A way to break the deadlock

November 4, 2011 10:57
2 min read

The Big Tent for Israel conference, which takes place in Manchester at the end of the month, has been making news for all the wrong reasons.

As signalled by its name, it was intended to have a broad community-wide reach. Instead it threatened to become a focus of religious divisions after the Orthodox rabbi who instigated it let it be known that he would not invite non-Orthodox rabbis to speak. But another inter-denominational bust-up has been averted. As a compromise, an independent panel has been set up to select the speakers in order to guarantee the event's cross-communal credibility. No doubt potential funders put off by the row about rabbis will now be more willing to dip into their pockets.

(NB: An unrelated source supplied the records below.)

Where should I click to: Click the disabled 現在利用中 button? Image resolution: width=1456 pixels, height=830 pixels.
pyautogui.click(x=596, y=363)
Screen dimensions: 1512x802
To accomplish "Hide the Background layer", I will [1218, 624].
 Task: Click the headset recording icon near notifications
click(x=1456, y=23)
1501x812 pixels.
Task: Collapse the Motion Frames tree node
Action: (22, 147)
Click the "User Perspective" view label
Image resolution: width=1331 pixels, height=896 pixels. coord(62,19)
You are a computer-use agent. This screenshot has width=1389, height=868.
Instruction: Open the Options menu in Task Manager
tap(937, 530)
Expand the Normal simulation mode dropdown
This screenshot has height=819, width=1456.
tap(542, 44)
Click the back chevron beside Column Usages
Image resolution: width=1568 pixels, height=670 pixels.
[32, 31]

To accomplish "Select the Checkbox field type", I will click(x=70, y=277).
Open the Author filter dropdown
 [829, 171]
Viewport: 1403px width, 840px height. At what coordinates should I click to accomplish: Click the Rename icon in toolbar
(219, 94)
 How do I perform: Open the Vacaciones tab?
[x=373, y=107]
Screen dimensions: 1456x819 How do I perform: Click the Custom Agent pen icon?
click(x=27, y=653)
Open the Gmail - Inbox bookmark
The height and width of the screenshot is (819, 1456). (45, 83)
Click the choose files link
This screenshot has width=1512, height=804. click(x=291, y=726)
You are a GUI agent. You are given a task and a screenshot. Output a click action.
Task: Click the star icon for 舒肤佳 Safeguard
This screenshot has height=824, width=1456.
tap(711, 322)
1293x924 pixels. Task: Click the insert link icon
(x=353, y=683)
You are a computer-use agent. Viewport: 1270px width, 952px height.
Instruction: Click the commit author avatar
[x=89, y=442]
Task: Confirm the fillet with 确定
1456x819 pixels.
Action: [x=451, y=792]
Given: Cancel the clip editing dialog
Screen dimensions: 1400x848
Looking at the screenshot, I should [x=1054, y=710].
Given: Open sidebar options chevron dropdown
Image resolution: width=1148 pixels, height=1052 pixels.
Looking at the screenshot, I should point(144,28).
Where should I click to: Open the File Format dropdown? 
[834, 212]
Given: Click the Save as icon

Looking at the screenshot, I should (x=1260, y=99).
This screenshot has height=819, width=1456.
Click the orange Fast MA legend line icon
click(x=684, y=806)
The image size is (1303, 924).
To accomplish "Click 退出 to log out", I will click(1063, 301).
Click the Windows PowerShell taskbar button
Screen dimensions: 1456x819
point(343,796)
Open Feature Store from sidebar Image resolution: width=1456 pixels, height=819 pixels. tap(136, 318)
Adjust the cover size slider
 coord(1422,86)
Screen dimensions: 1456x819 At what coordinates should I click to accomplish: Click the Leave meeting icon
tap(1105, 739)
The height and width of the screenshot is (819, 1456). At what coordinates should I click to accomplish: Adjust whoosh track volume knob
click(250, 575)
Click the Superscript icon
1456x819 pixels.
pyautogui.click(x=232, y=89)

The content of Big Tent is, at any rate, not controversial. It was planned in response to a call, made in a report by the Tel Aviv-based Reut Institute, to mobilise grassroots diaspora support against the delegitimisation of Israel. Until then, the institute was little known outside academia and the world of policy wonks. Its report has since been widely adopted as a road map for Israel advocacy.

Reut defines delegitimisation as the refusal to accept Israel's right to exist as a Jewish state. Delegitimisers reject a two-state solution since that would simply entrench recognition of Israel; their ultimate design is for one state. They seek to make Israel a pariah nation like apartheid South Africa, isolated internationally through boycotts and sanctions. Reut believes the UK is a "leading hub" of delegitimisation with global influence.